Fig. 6: Pharmacological inhibition of DLK reduces c-Jun phosphorylation and blocks neuronal apoptosis in demyelinated Myrf^ΔiSox10 mice.

a Schematic of the DLK MAPK cascade and timeline of GNE-3511 administration. b Serum levels of GNE-3511 following 3 days of oral gavage. c Representative retinal flatmount images of vehicle and GNE-3511 treated mice stained with phosphorylated c-Jun and RBPMS at 10 weeks post-tamoxifen. d Overview of retinas with locations of cleaved caspase-3+ cells in the ganglion cell layer (GCL) indicated by black X. e Quantification of phosphorylated c-Jun+ cells in vehicle or GNE-3511-treated retinae. ****p < 0.0001. Vehicle Myrf^fl/fl n = 8, Myrf^ΔiSox10 n = 11 and GNE-3511 Myrf^fl/fl n = 6, Myrf^ΔiSox10 n = 9. f Cleaved caspase-3 density in vehicle or GNE-3511-treated retinae. ***p = 0.0002 and ****p < 0.0001. g Cleaved caspase-3+RBPMS+ cell density in vehicle or GNE-3511-treated retinae.
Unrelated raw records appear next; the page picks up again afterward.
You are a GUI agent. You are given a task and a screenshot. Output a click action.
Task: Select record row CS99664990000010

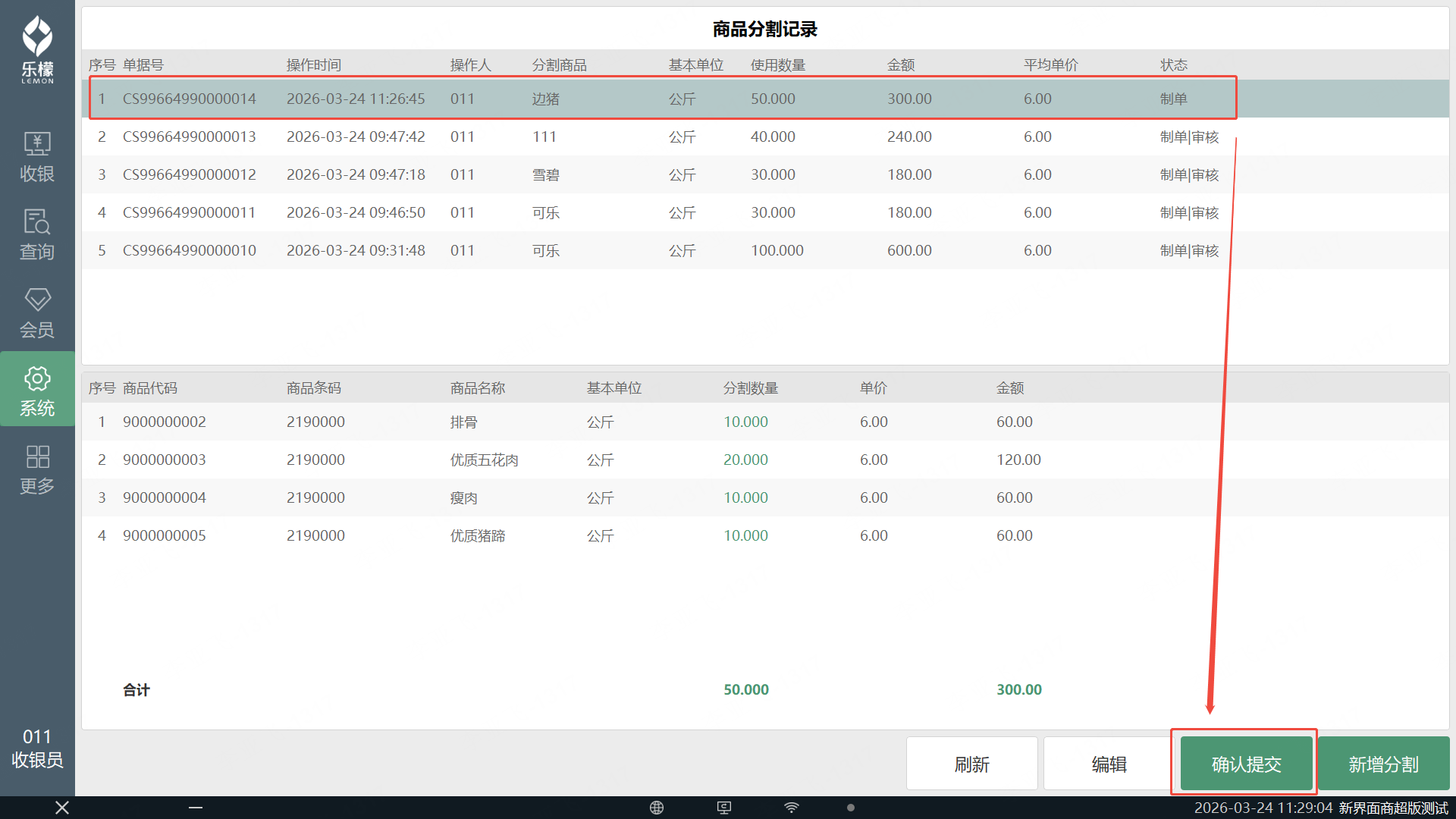click(x=190, y=250)
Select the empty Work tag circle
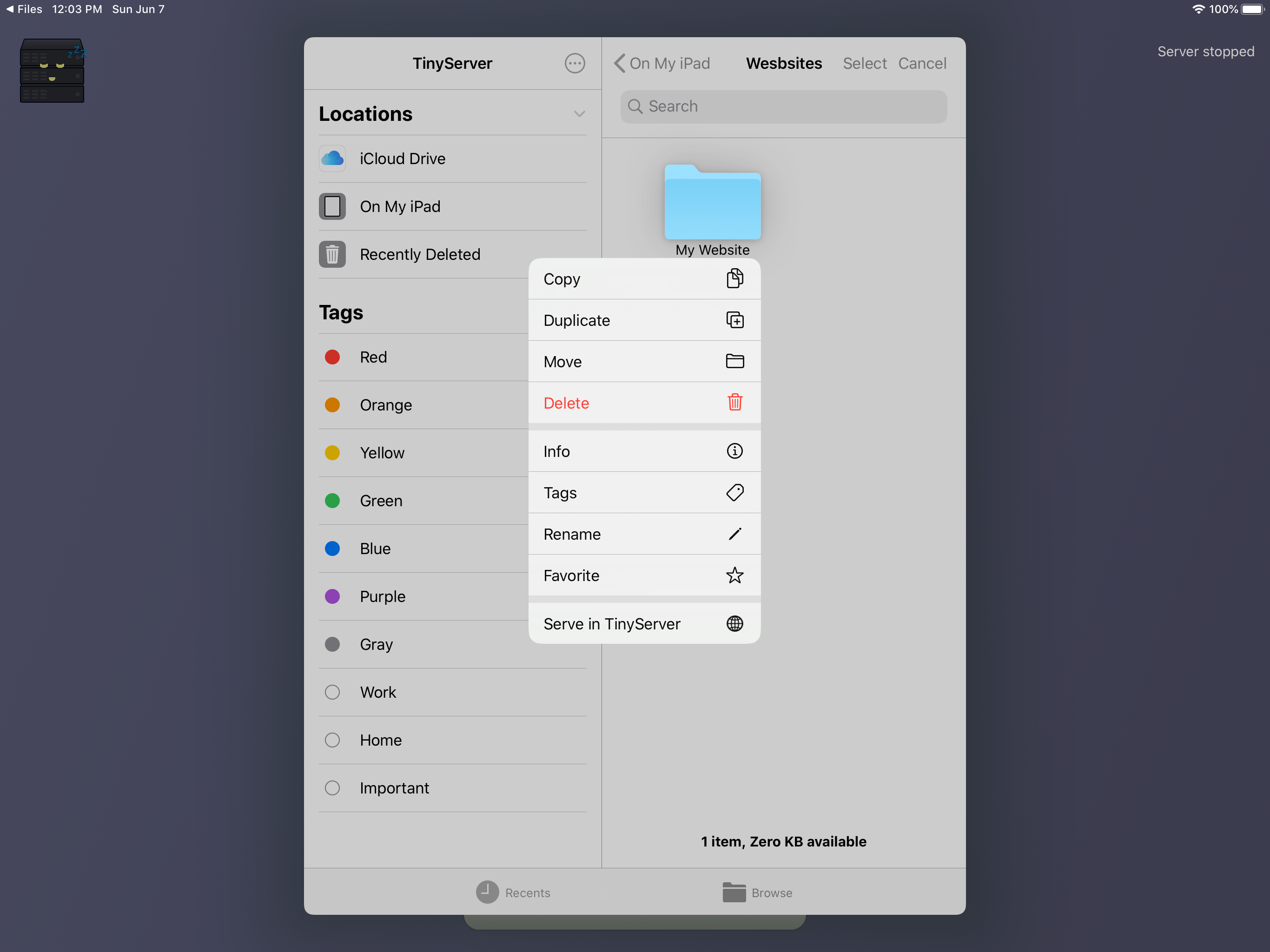This screenshot has height=952, width=1270. pyautogui.click(x=332, y=692)
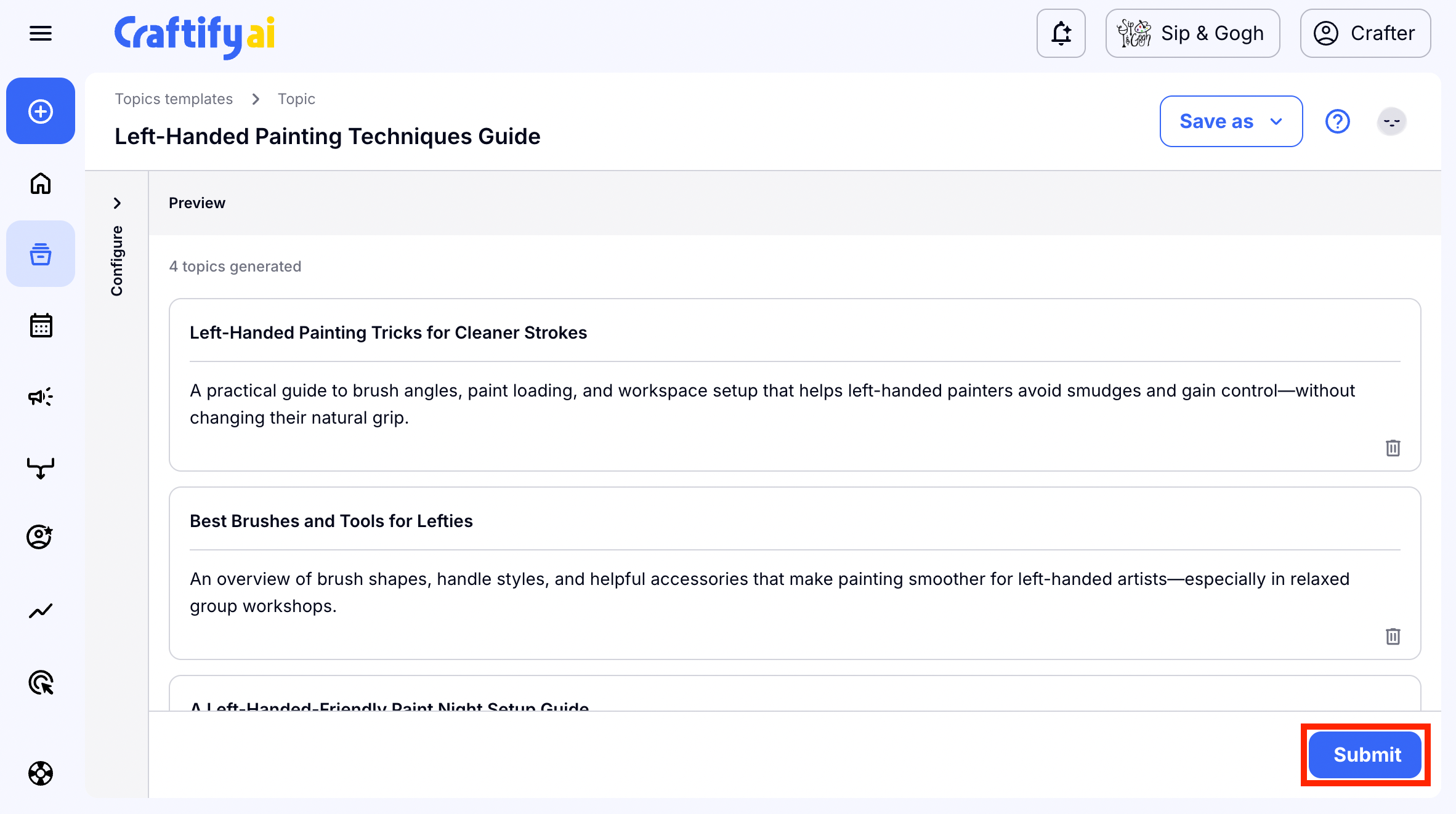
Task: Click the notifications bell icon
Action: pos(1061,33)
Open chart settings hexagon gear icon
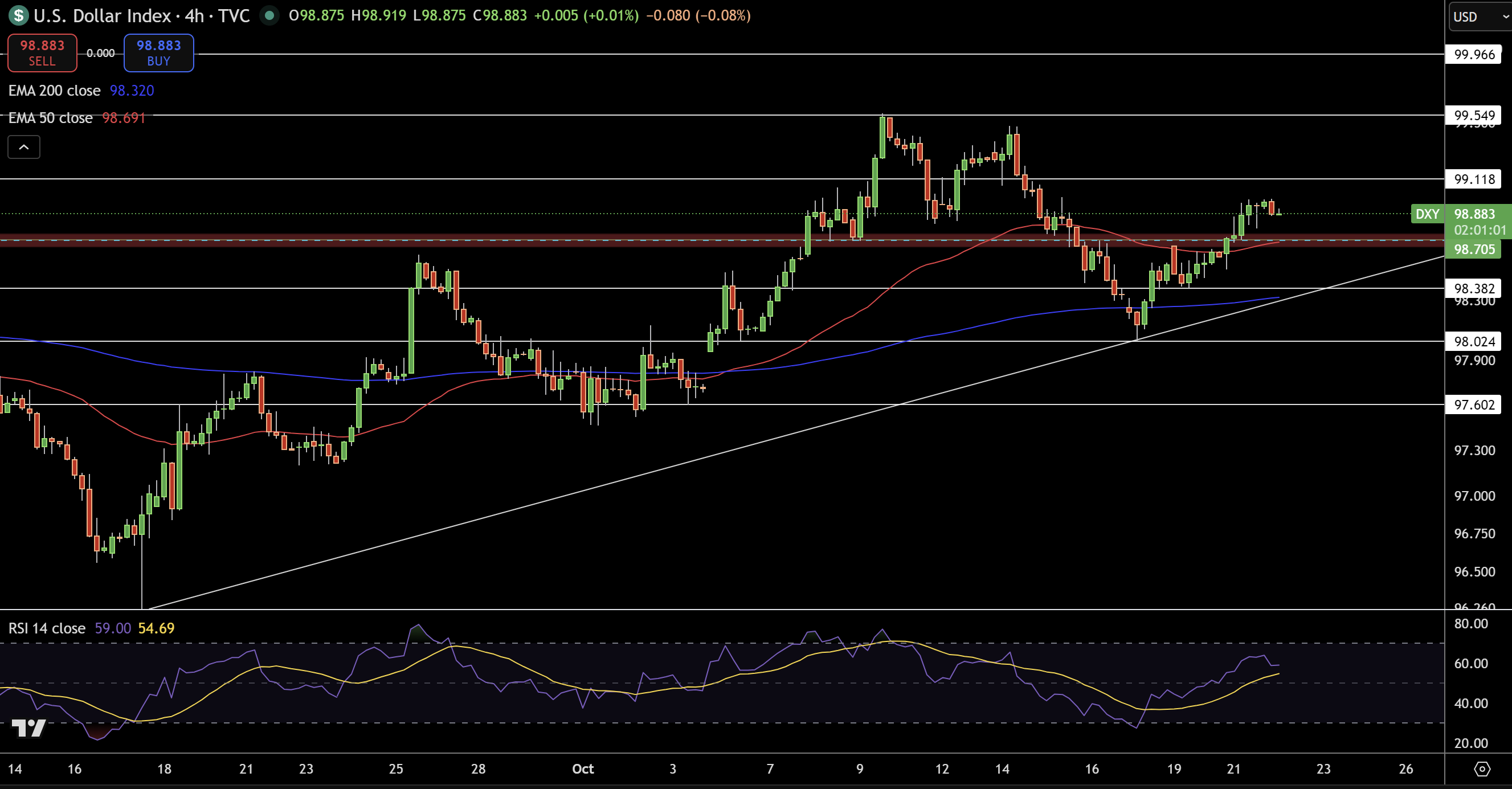Screen dimensions: 1512x789 click(x=1482, y=769)
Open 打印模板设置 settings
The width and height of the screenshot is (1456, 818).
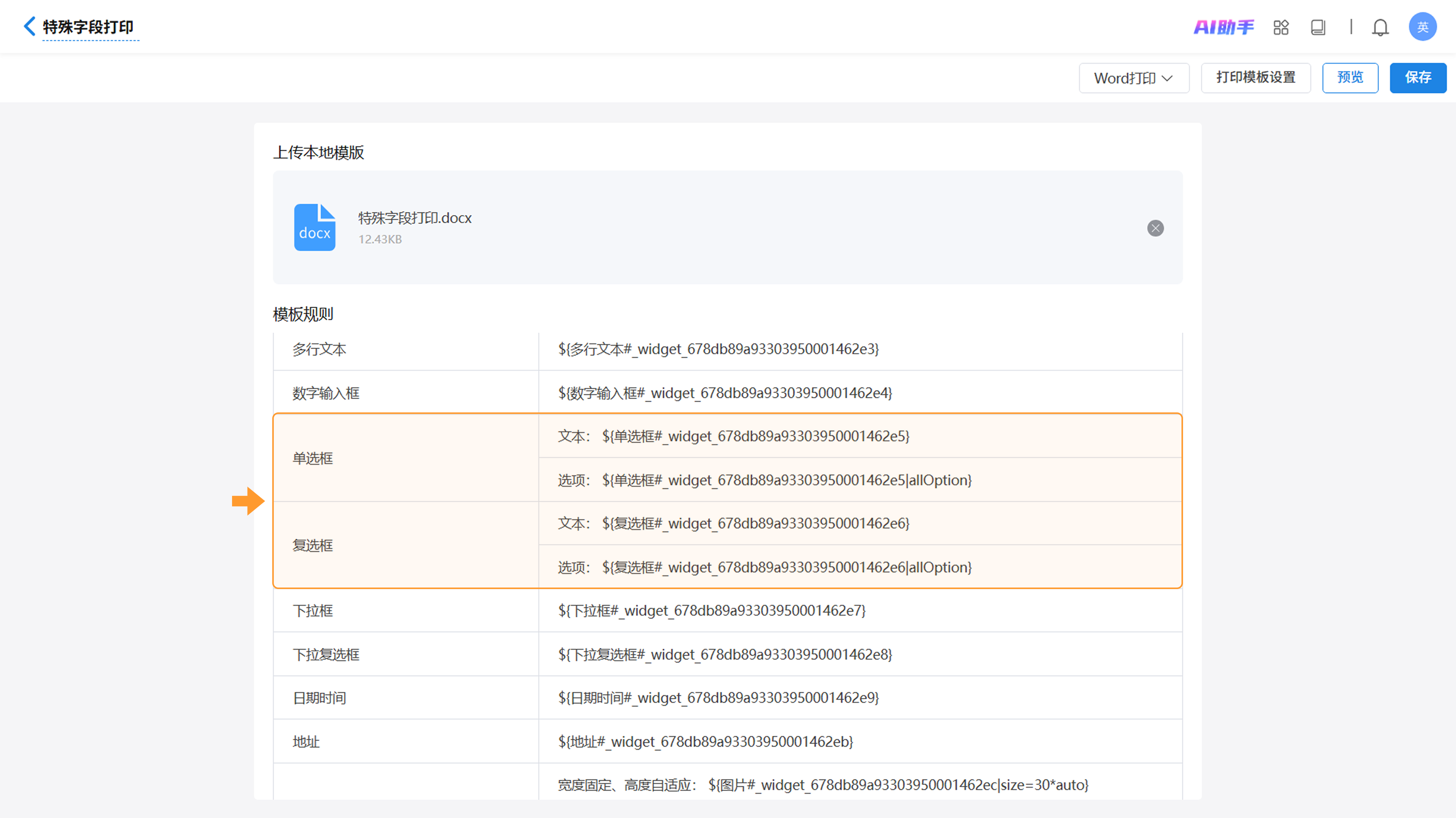(1255, 78)
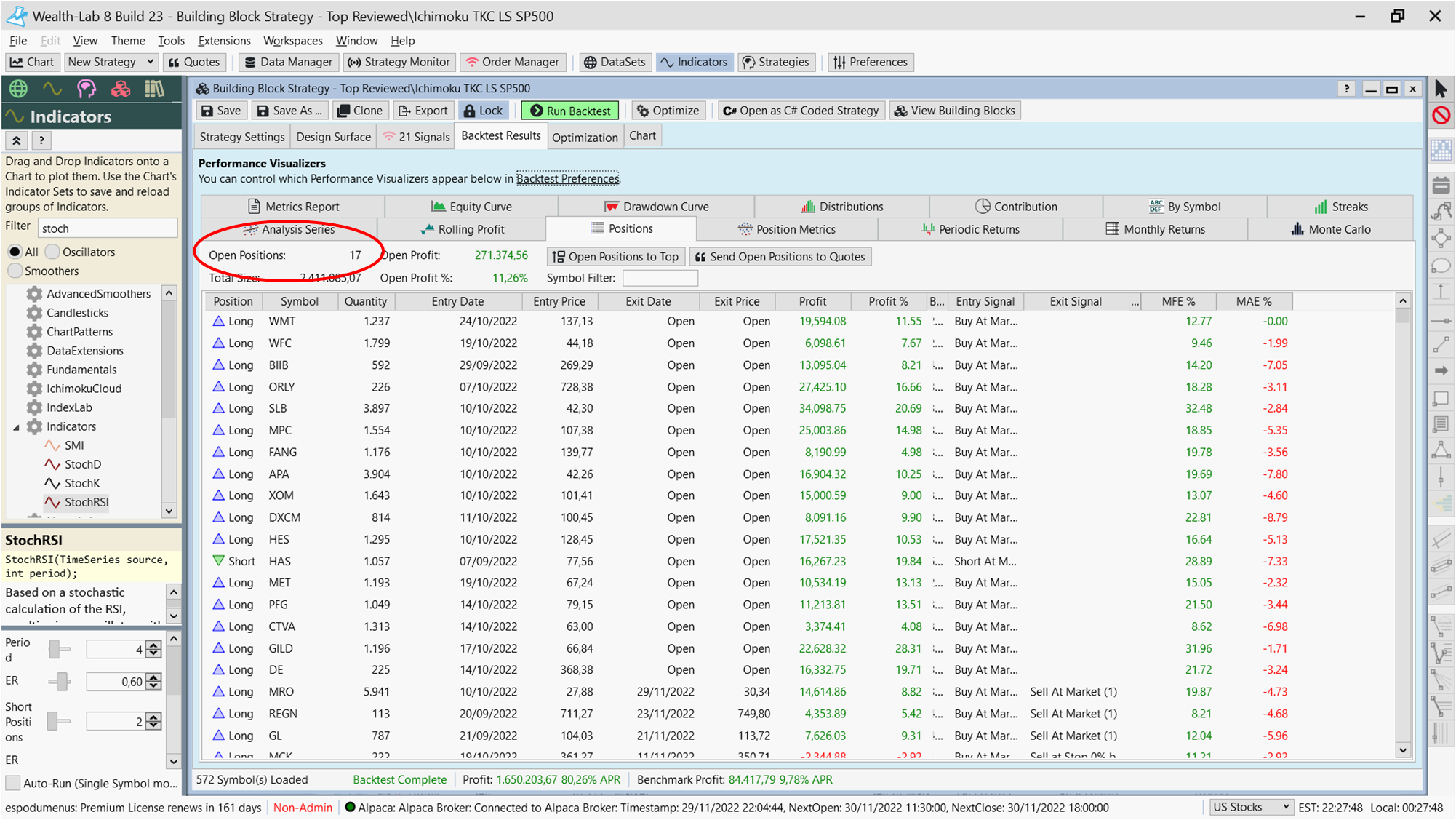The width and height of the screenshot is (1456, 820).
Task: Enable Auto-Run Single Symbol mode
Action: click(x=12, y=783)
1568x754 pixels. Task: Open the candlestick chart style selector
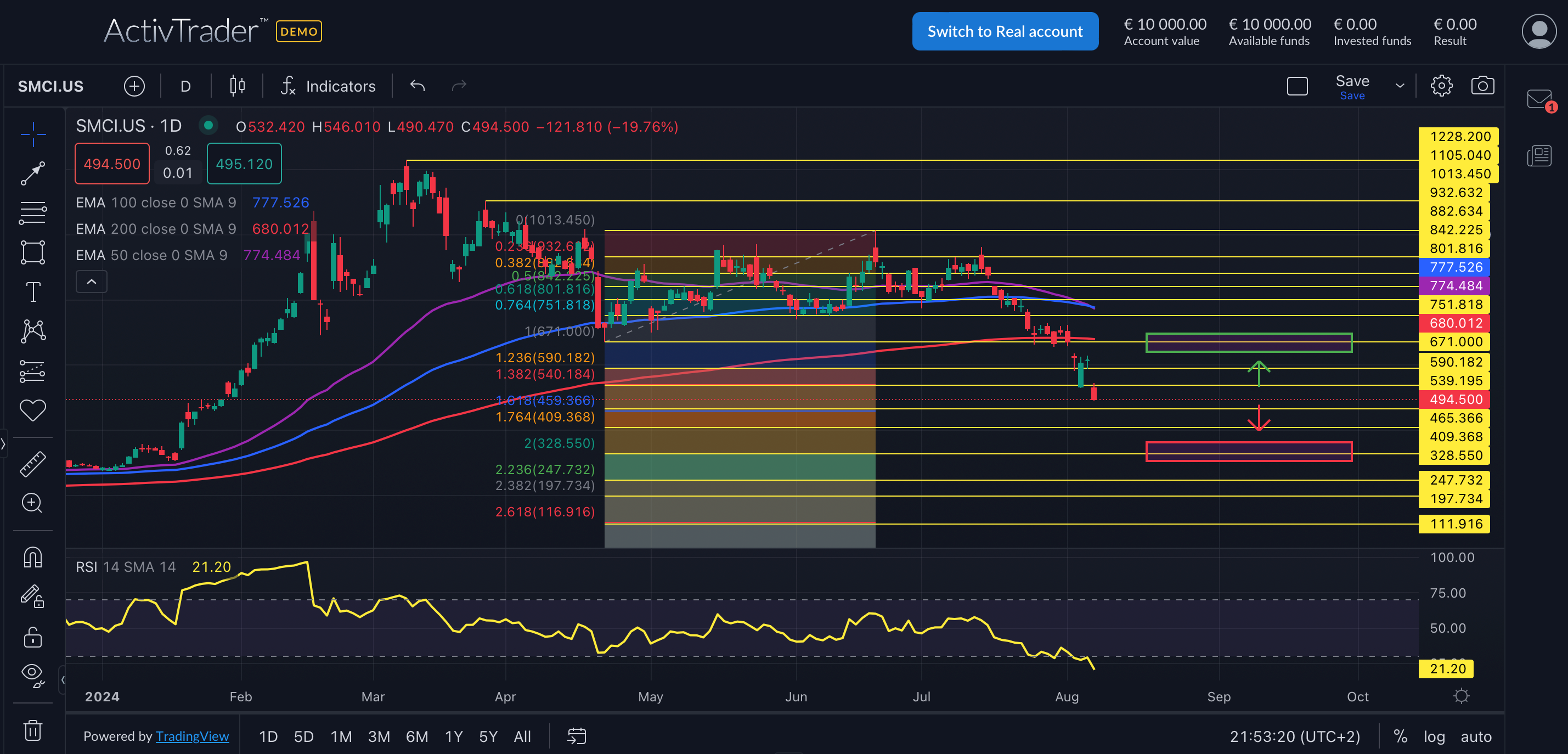click(x=238, y=86)
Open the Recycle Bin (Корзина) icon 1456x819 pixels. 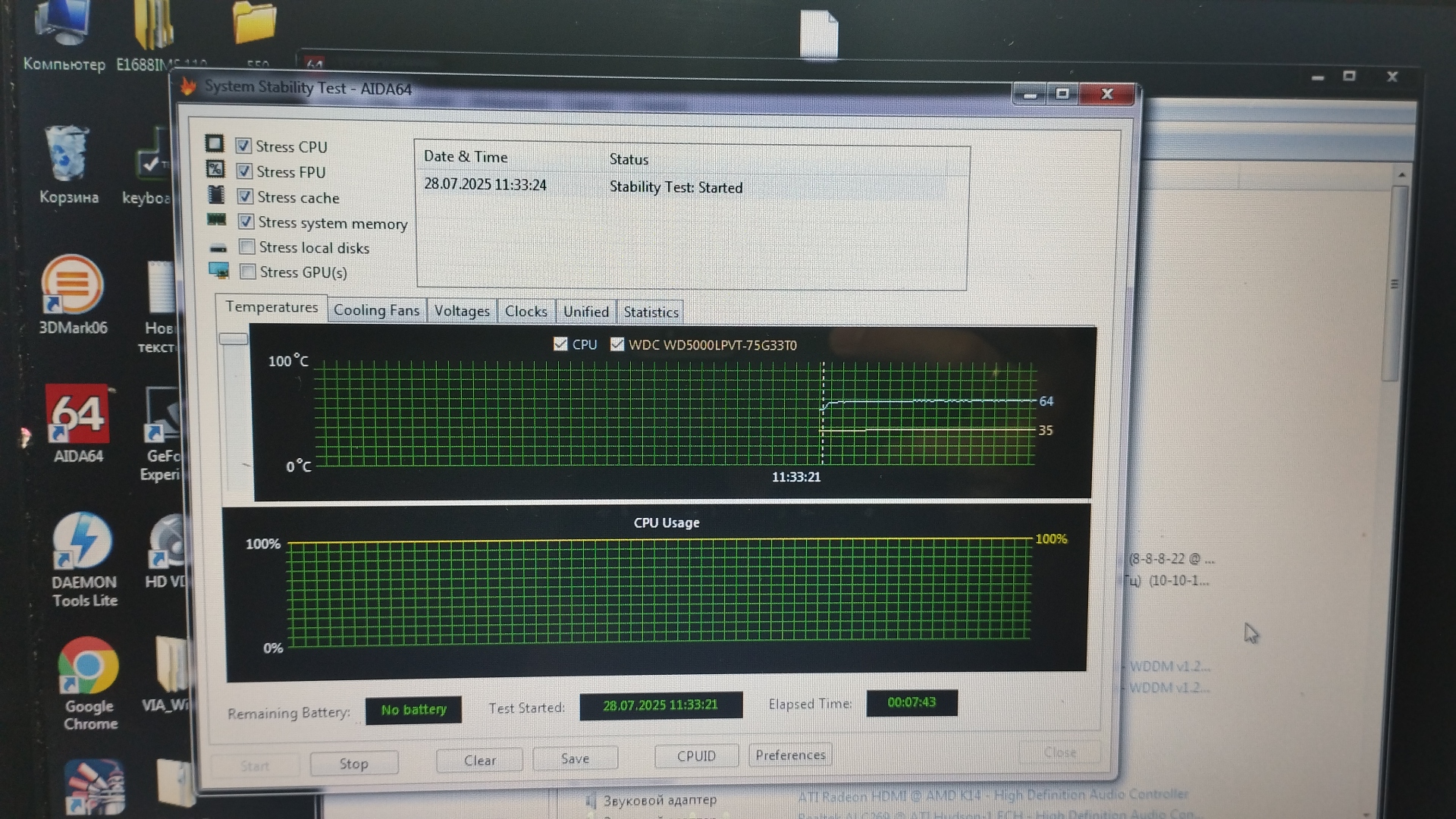pyautogui.click(x=67, y=155)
Vehicle-treated Myrf^ΔiSox10 relative to GNE-treated Myrf^ΔiSox1 mice at 10 weeks post-tamoxifen (p = 0.0005) and relative to Myrf^fl/fl controls (vehicle, p = 0.0008, GNE-3511, p = 0.0001). Vehicle Myrf^fl/fl n = 7, Myrf^ΔiSox10 n = 7 and GNE-3511 Myrf^fl/fl n = 6, Myrf^ΔiSox10 n = 6 mice in (f, g). Two-way ANOVA with Tukey’s post hoc for individual pairwise comparisons in (e–g). All statistical tests are two-sided. Error bars are SEM. Scale bars are 50 µm in (c) and 500 µm in (d). Source data for this Figure are provided as a Source Data file. a created in BioRender. Duncan (2023) BioRender.com/h30g439.